Step 3: Add Unit Tests
-----------------------

Unit tests ensure your transformation step works correctly. The testing
framework automatically discovers and runs tests based on directory structure.

See :doc:`step-tests` for complete instructions.

Reference Documentation
-----------------------

For detailed information about Model Parameters transformation steps and their
required file formats, see:

- `Model Parameters Reference Documentation
  <https://big-life-lab.github.io/model-parameters/5-reference.html>`_
- :doc:`step-tests`

Checklist
---------

Use this checklist when adding a new transformation step:

- Create new module: ``src/model_parameters_pipeline/steps/{stepname}.py``
- Implement ``run_step_{stepname}`` function with type hints and docstring
- Import and add entry to ``_STEP_DISPATCH`` in ``pipeline.py``
- Verify column names match the Model Parameters specification
- Create test directory: ``tests/testdata/step-tests/test-{stepname}/``
- Create ``test-model-export.csv`` in test directory
- Create ``test-model-steps.csv`` in test directory
- Create ``test-{stepname}.csv`` with test parameters in test directory
- Generate expected output using ``generate_step_tests_expected()``
- Run ``pytest`` to verify tests pass
- Review and commit all changes including ``test-expected.csv``

Common Patterns
---------------

Parsing Delimited Strings
^^^^^^^^^^^^^^^^^^^^^^^^^^

Some steps use delimited strings (e.g., "var1;var2;var3") in their parameters
file.
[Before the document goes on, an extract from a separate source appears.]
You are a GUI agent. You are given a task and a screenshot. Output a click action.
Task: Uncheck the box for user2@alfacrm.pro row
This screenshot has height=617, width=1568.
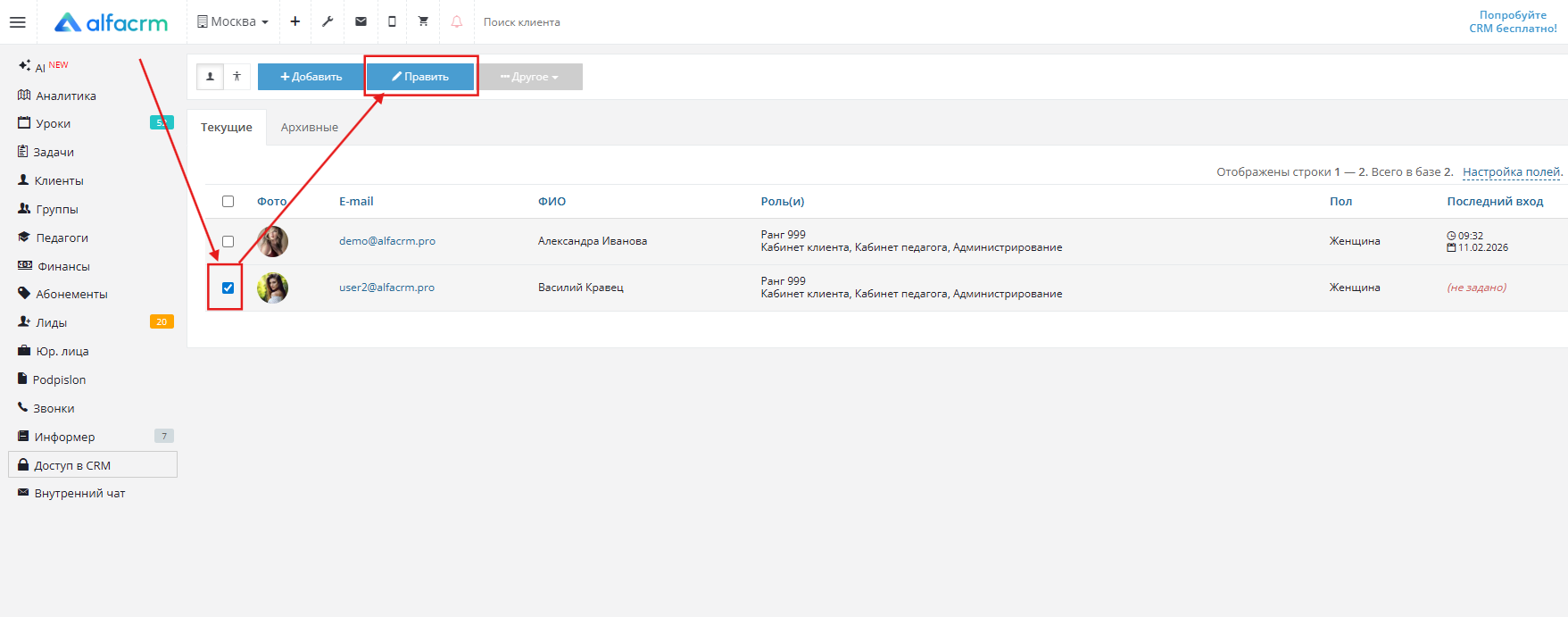coord(228,288)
Use the helper function:

.. code-block:: python

    from model_parameters_pipeline._utils import get_string_parts

    parts = get_string_parts(row["columnName"])
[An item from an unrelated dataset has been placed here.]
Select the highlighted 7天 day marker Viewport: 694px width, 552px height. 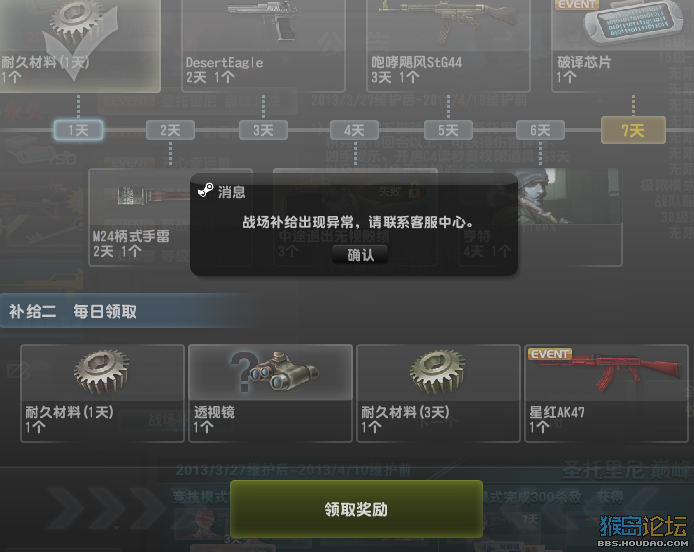pyautogui.click(x=633, y=130)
Working with Numeric Values
^^^^^^^^^^^^^^^^^^^^^^^^^^^^

Convert string values to numeric when needed:

.. code-block:: python

    from model_parameters_pipeline._utils import get_string_parts

    numeric_values = [float(v) for v in get_string_parts(row["knots"])]
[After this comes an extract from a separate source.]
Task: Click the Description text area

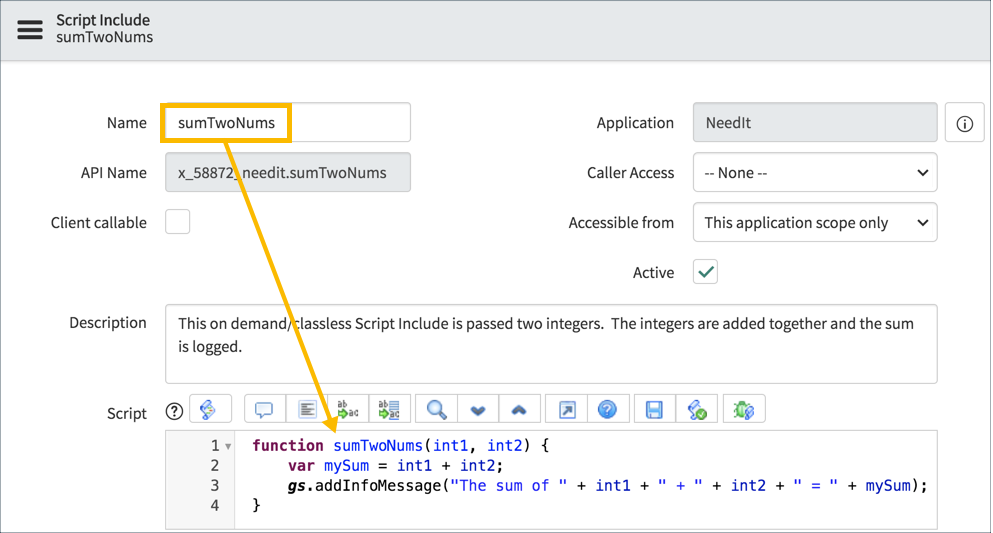Action: (550, 343)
Creating New Columns Safely
^^^^^^^^^^^^^^^^^^^^^^^^^^^^

To avoid column name conflicts:

.. code-block:: python

    from model_parameters_pipeline._utils import get_unused_column

    new_col = get_unused_column(mod.data, "prefix_")

Adding Multiple Columns
^^^^^^^^^^^^^^^^^^^^^^^^

You can add multiple columns at once using numpy array assignment:

.. code-block:: python

    import numpy as np

    # vals is a 2D numpy array with one column per variable
    vals = some_computation(mod.data[variable])
    for col_idx, var_name in enumerate(variable_names):
        mod.data[var_name] = vals[:, col_idx]

Getting Help
------------

- For Model Parameters specification questions, refer to the `Model Parameters
  documentation <https://big-life-lab.github.io/model-parameters/>`_
- For existing step implementation examples, see modules like
  ``steps/center.py``, ``steps/dummy.py``, etc.
- For testing questions, see ``tests/testdata/step-tests/README.md``